It's like a drug deal. There are two guilty parties, the dealer and the buyer. Both (should) go down.

Just MHO of course.

Business_Casual
09-30-08, 23:37
How is this the fault of Wall Street?

If the banks didn't make the loans, they would have been in court defending charges. That is what the law said - make loans to people who can't afford them. Period.

M_P

RogerinTPA
10-01-08, 00:12
The buyers, banks and congress are at fault.

The Buyers: Lying on their credit apps, hoping to make payments until flipping the house for huge profit.

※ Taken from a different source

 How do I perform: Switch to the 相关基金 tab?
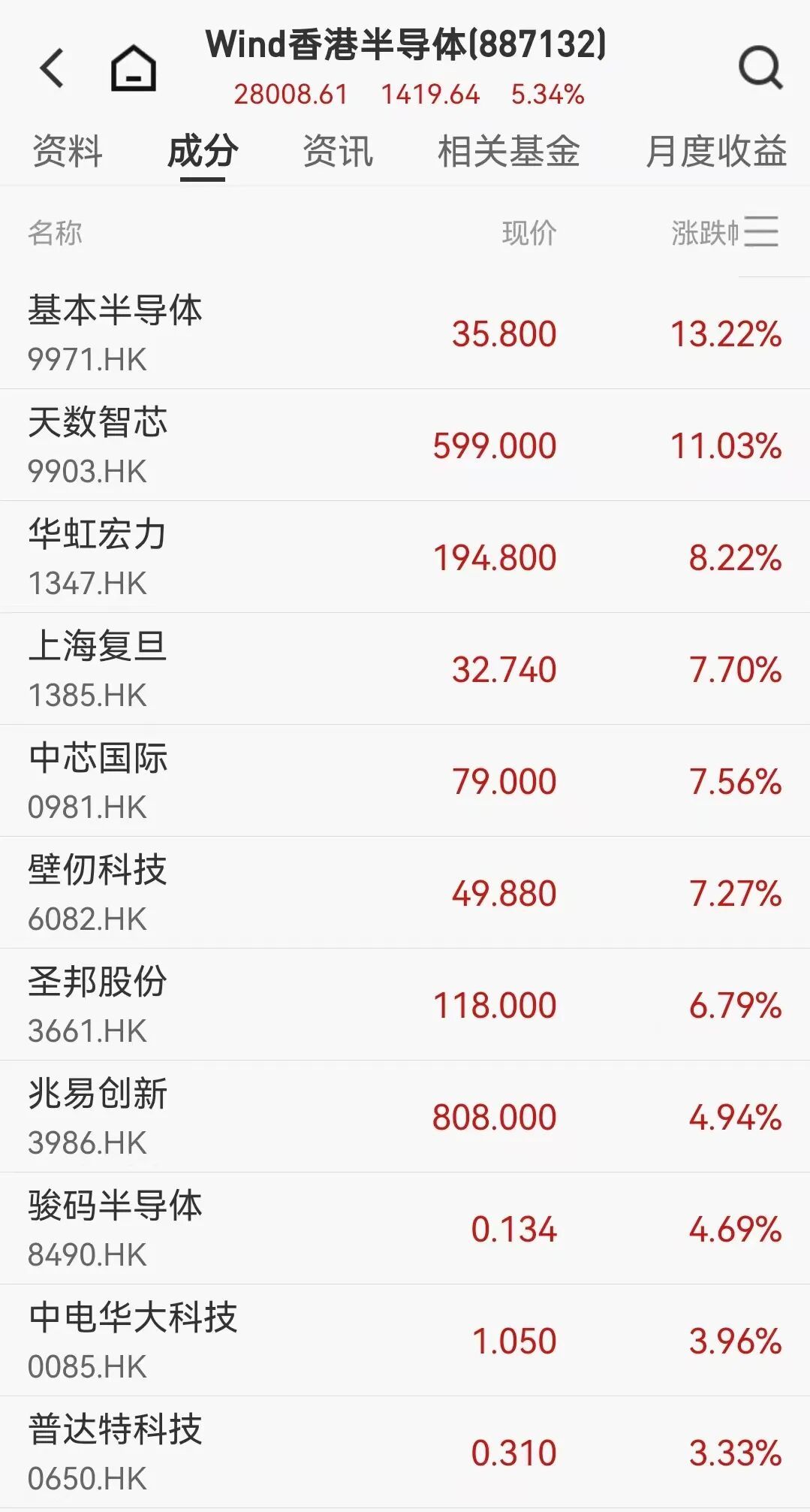(x=509, y=151)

Banks: Giving out low down/ no down payment loans. No credit/income/job verification. Also know as Ninja loans. They bundled these crap loans as investment packages and sold them to foreign investors. Loans are sold from big banks on wall street (Neimin Markus, Bank of American, WaMu, Wachovia, etc..) to smaller banks as they start to mature and you pay it off. They make the most money in the first 10 years or so off interest. When I finally paid off a mortgage a few years back, it had changes banks 3 times to finally some unknown bank in OK. When loans started to default, all the huge wall street banks who own the majority of the mortgages started falling like dominoes. Hence the Gov't bailout.

Congress: knew about this years ago, but the Dems shot it down and turned a blind eye. The Dems instituted this move by law, back in the late 70's and early 80's to allow low income folks the vary loans they are defaulting on. A lot got greedy and got mortgages they couldn't afford in the first place. The adjustable rates they got went up and bam...default.

mtk
10-01-08, 17:13
The bulk of the blame lies with Congress.

They told banks to either make bad loans, i.e. to people with poor credit, or to expect a regulatory screwing. The banks complied and the rest is history.

Without Congress taking the first step, banks would still be "redlining" and only giving loans to people who are actually good credit risks.

With all that said, I think I'd rather take my chances with the market than with any "bailout" administered by the jerkoffs in D.C. You don't get an 8% approval rating by chance.

mmike87
10-01-08, 19:47
The bulk of the blame lies with Congress.

They told banks to either make bad loans, i.e. to people with poor credit, or to expect a regulatory screwing. The banks complied and the rest is history.

Without Congress taking the first step, banks would still be "redlining" and only giving loans to people who are actually good credit risks.

With all that said, I think I'd rather take my chances with the market than with any "bailout" administered by the jerkoffs in D.C. You don't get an 8% approval rating by chance.

That mandate from the Clinton years, coupled with real and false wealth of the .COM boom, fueled the skyrocketing of home prices. Values rose so fast that banks were offering high LTV loans gambling that the homes would build equity in the hot market fast enough to build enough equity to make the property legit collatoral for the loan. They hoped the people holding these mortgages would sell in a few years at a hige profit, having paid off nearly none of their principle. The banks gambled, and lost.

Buyers took low interest "teaser" loans to make overpriced homes afforable. This worked for a lot of people - the home would appreciate enough that they would sell it while still in the discount period, make a bunch of cash, and roll that into (if they were smart) a home that was more affordable with a good down payment. This worked for a lot of people, then the bubble burst. They gambled and a lot of folks lost.

It was a symbiotic relationship between buyers and lenders with each contributing to the continued rise of property values to levels beyond which most people could afford.

The banks hold no blame for people defaulting on their loans. The banks are to blame for themselved going bankrupt. The buyers are guilty for spending more than they could afford.

I think some of the loans being offered at various points in this cycle went way beyond the original Congressional mandates. Congress wanted to encourage low income and minority ownership. Many of the people losing their homes now are NOT low income at all. They just bought more than they should have. My bank said I could "afford" $450,000 or some insane amount - to which I replied "Did you even look at my paycheck stub?!?"